Le régime amélioré des actions gratuites issu de la loi croissance et activité « loi Macron » d’août 2015 aura tenu 16 mois.

Sauf coup de théâtre après 2e lecture du PLF2017 au Sénat puis adoption définitive à l’AN aujourd’hui 20 décembre, l’AN maintiendra le compromis de la semaine dernière.

La seule consolation est qu’ON ECHAPPE A LA RETROACTIVITE : toutes les attributions gratuites d’actions effectuées en vertu de résolutions d’assemblée générale postérieures à la loi Macron et antérieures à la promulgation de la loi de finances pour 2017 conserveront le régime loi Macron.

Hélas, pour le reste, ce ne sont que des mauvaises nouvelles :

1/ Sur le plan social, on revient à 30% de forfait social au lieu de 20%, heureusement toujours payé à l’acquisition définitive des actions et non de nouveau à l’attribution des droits.

Seules les PME au sens européen et n’ayant jamais distribué de dividendes échappent toujours à ce forfait social, dans la limite d’une attribution par salarié sur 4 ans d’1 plafond annuel de la sécurité sociale (39 228€ pour 2017).
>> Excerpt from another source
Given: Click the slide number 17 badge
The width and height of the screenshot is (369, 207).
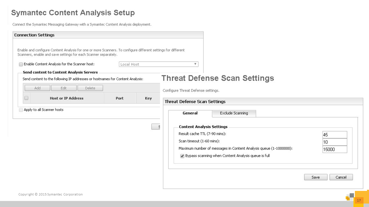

Outre le fait que ces entreprises sont rares, même les pures « start up » sont pénalisées compte-tenu du plafond et de la durée.

2/ Sur le plan fiscal, un nouveau seuil de 300 000 euros est créé (simplification oblige …).

Si la plus-value d’acquisition (correspondant à la valeur des actions le jour où le bénéficiaire devient propriétaire des actions) est inférieure à 300 000 euros par an, le régime des plus-values de valeurs mobilières et ses abattements pour durée de détention (50% si au moins 2 ans, 65% si au moins 8 ans) s’applique, les prélèvements sociaux étant de 15.5% (dont 5.1% déductibles).

Au-delà de 300 000 euros, c’est le régime des traitements et salaires imposables au barème de l’impôt sur le revenu qui est retenu sans bénéficier des abattements pour durée de détention avec des prélèvements sociaux de 8% (dont 5.1% déductibles).

La traitement  fiscal de la plus-value de cession reste inchangé : imposition au taux progressif de l’impôt sur le revenu avec le bénéfice de l’abattement prévu pour une durée de détention d’au moins 2 ans (50 %) ou d’au moins 8 ans (65 %), la durée de détention étant calculée à compter de la date de livraison des actions. La plus-value de cession est assujettie aux prélèvements sociaux au taux global de 15,5 %.

Notons au passage qu’une fois de plus la complexité augmente… deux traitements différents pour deux tranches de la PV d’acquisition et PV de cession traitée comme la première tranche. Mais au moins on échappe à la rétroactivité.

Ce Ni-ème changement est désespérant. On hésite entre :

« Un pas en avant, un pas en arrière…. »

« Faire et défaire c’est toujours travailler… »

Et on appelle de ses vœux un cadre stable et pérenne pour l’association des collaborateurs au capital des entreprises, mais cela devient difficile d’y croire.